» What needs to be done
Rewrite the records from the line with "You are a computer-use" through the end of the records, with "italic" replaced by "bold" and nothing else changed. Leave the pictures out of your answer.

» Data section
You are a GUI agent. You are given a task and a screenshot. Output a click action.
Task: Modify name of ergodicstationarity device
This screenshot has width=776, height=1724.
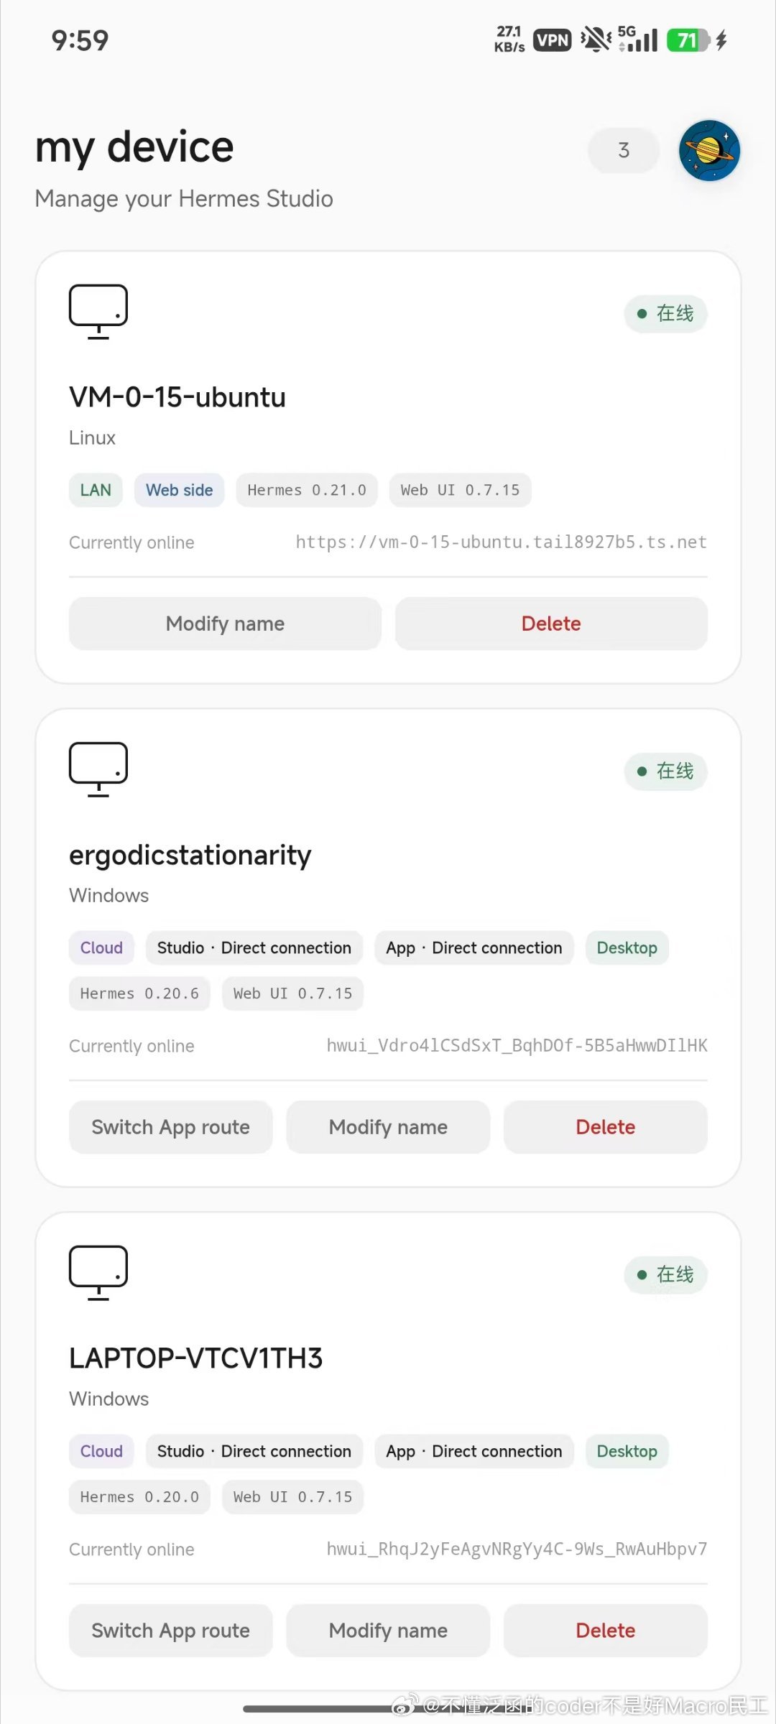point(388,1127)
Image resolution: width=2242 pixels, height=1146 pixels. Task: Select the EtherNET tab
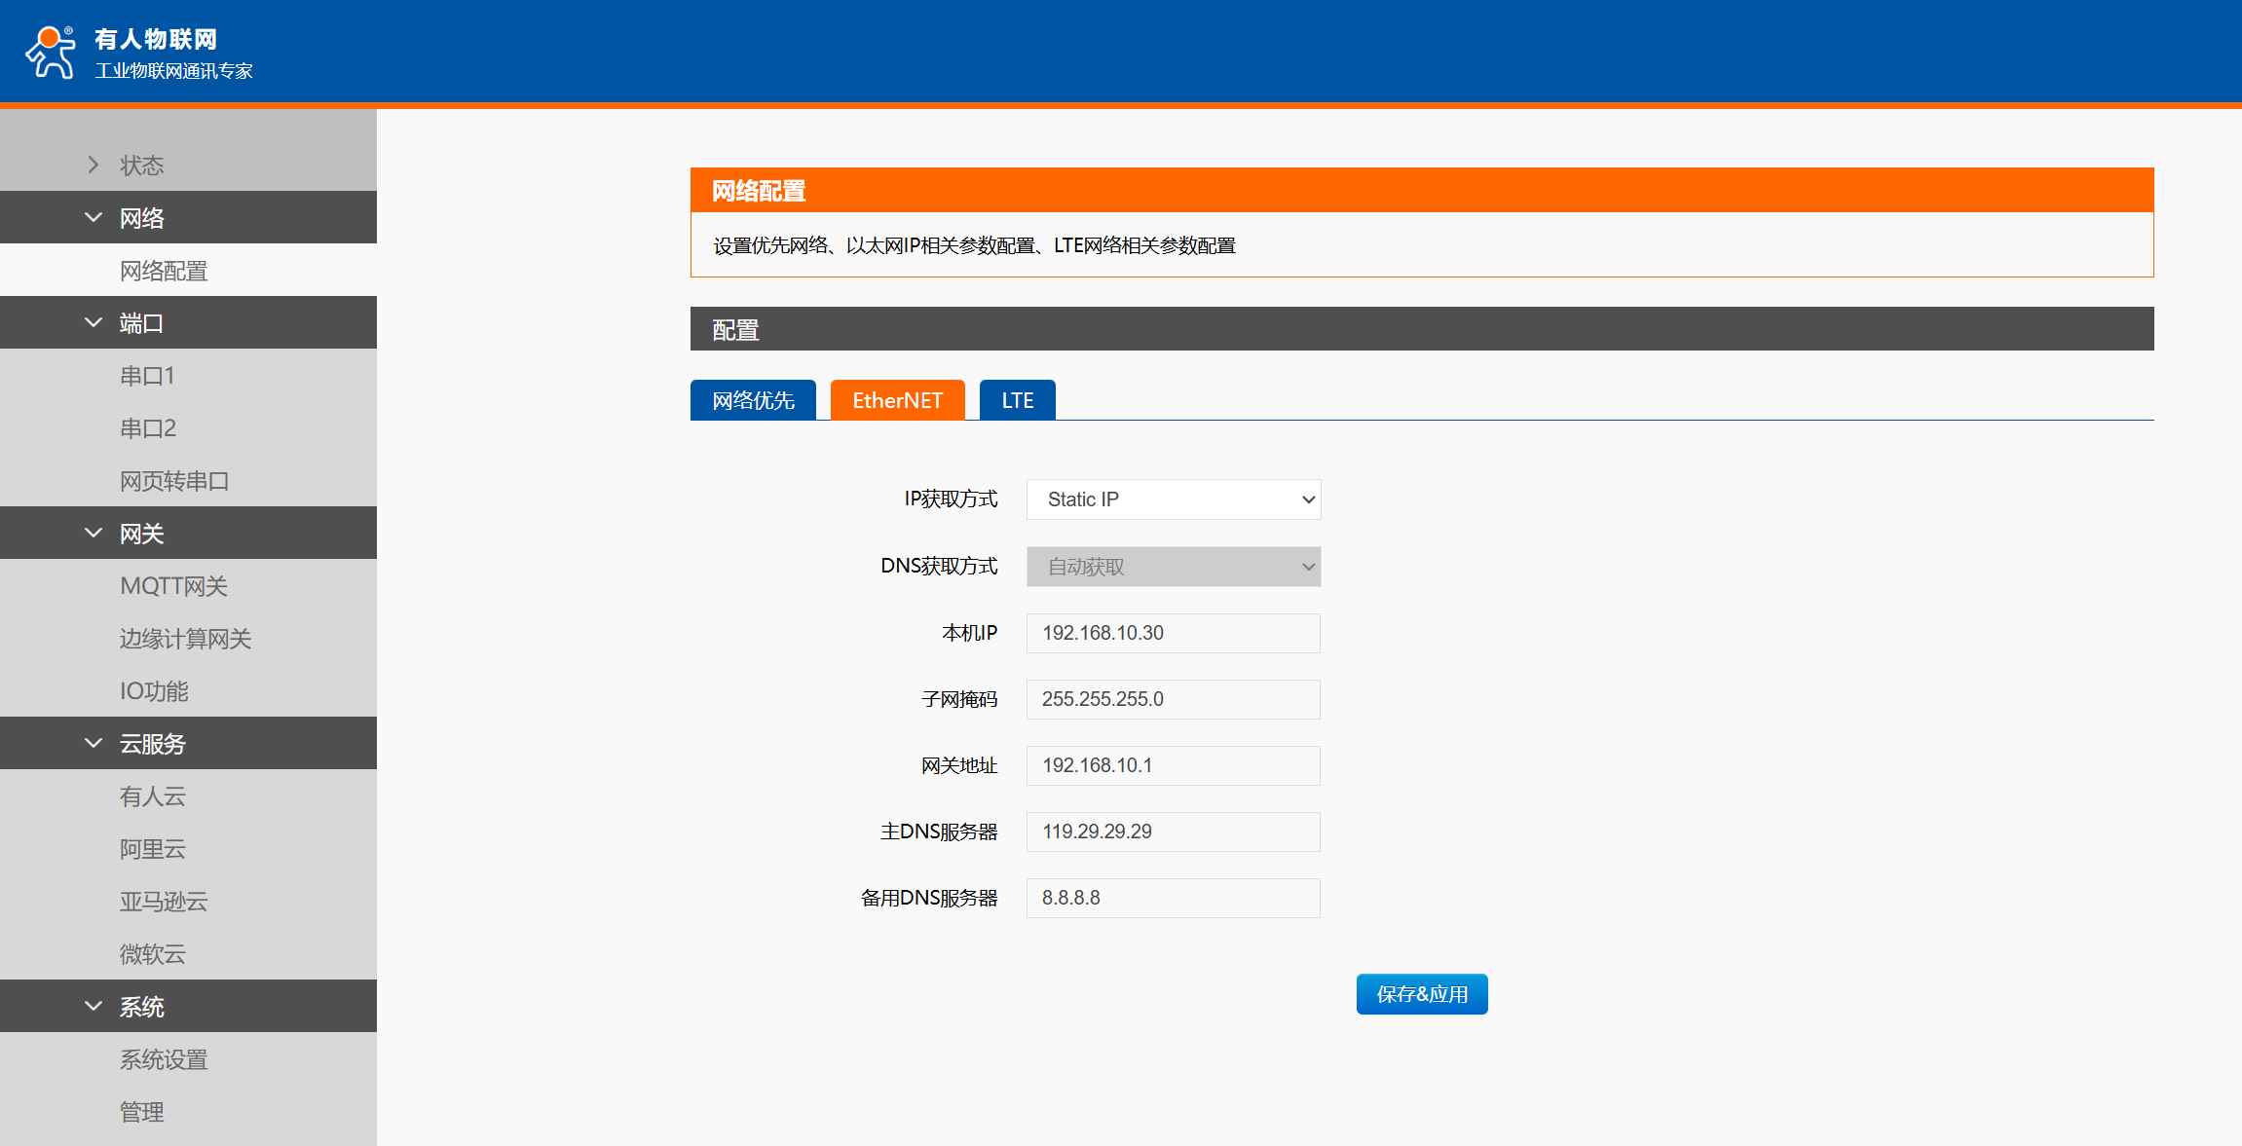[897, 400]
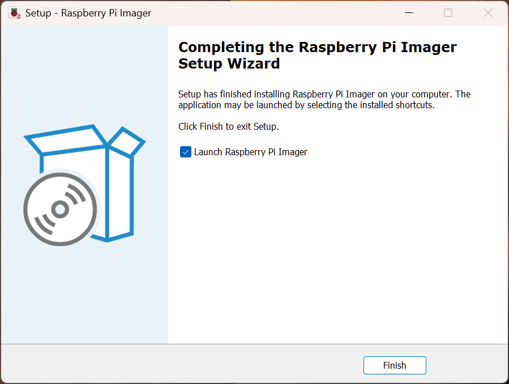This screenshot has height=384, width=509.
Task: Click the gray disc graphic
Action: pos(60,210)
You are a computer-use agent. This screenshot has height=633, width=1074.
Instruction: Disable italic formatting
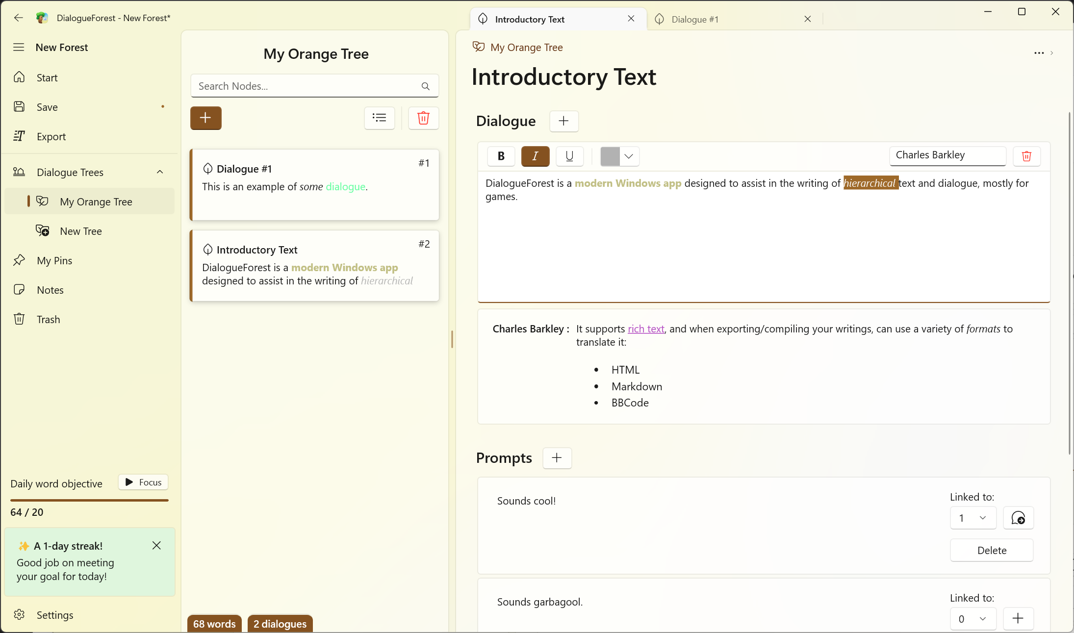(535, 156)
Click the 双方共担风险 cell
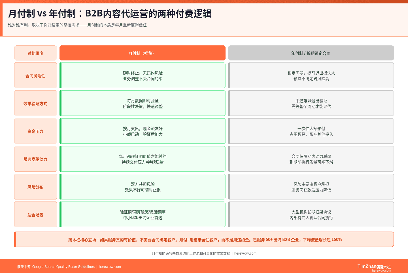 (x=142, y=186)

» Output of the task
You are a computer-use agent. This screenshot has height=633, width=1074.
Instruction: Disable bold formatting
(535, 156)
Click the 双方共担风险 cell
 (x=142, y=186)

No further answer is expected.